The insurer provides auto insurance to more than 6 million policyholders, and insures more than 10 million vehicles.

Robert Hunter, the CFA's director of insurance and a former Texas insurance commissioner, called Geico's rate-setting policies an "underwriting sleight-of-hand" that can shortchange thousands of drivers.

Under Geico's guidelines, he said, a New Orleans factory worker without a high school education would pay $2,636 for insurance, 91 percent more the $1,382 that a white-collar worker with a graduate degree would pay for the same vehicle and location.

"There is clearly a disparate impact on minorities and lower income people," Hunter said in an interview. "If it isn't violative of the law, it should be. It strikes me as very unfair."

In a March 14 letter to the National Association of Insurance Commissioners, the CFA said Geico's use of educational status alone to determine rates allows it to bypass prohibitions on using income as a guideline for setting rates, on the grounds that doing so is racially discriminatory.

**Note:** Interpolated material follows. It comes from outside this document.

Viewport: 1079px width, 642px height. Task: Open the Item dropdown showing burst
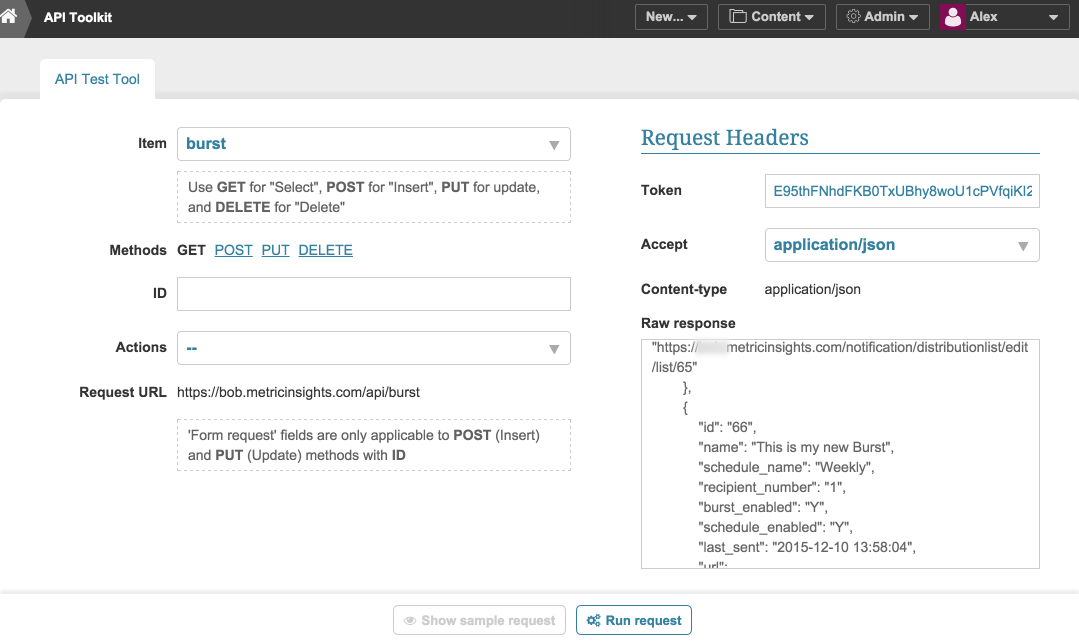(373, 144)
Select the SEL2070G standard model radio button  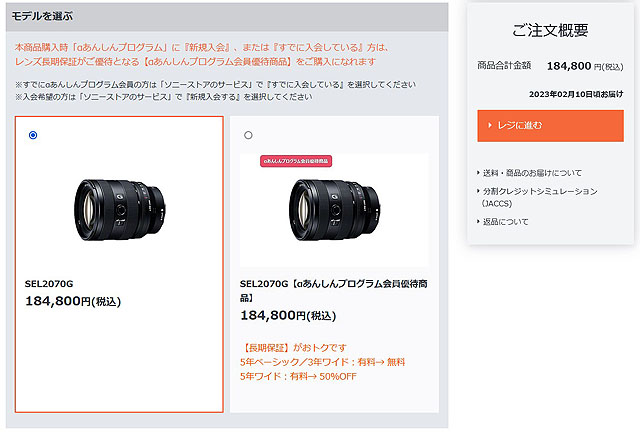point(33,135)
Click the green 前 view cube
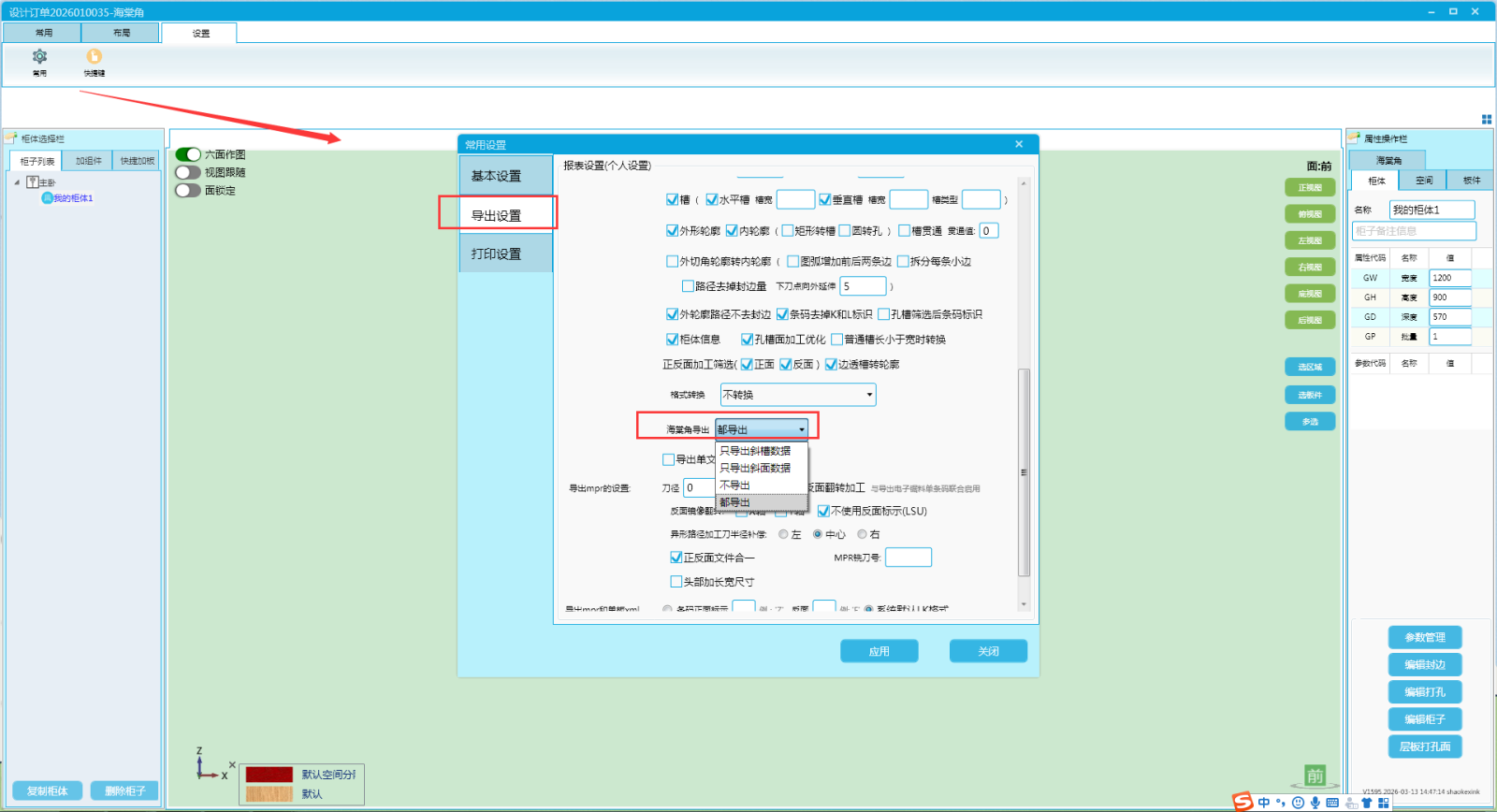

"What is very troubling is that Geico appears to be using these guidelines as a de facto rating method," it said. "Geico's methodology is reprehensible because not everyone has the opportunity or can afford to pursue a four-year college degree."

The CFA asked the NAIC to intervene before the practice, which it said other auto insurers are beginning to use, becomes more widespread.

Geico, responding in a March 17 letter to the NAIC, said the CFA's opinions are wrong from a public policy and legal perspective, and constitute a "full frontal attack" on market competition and consumer choice.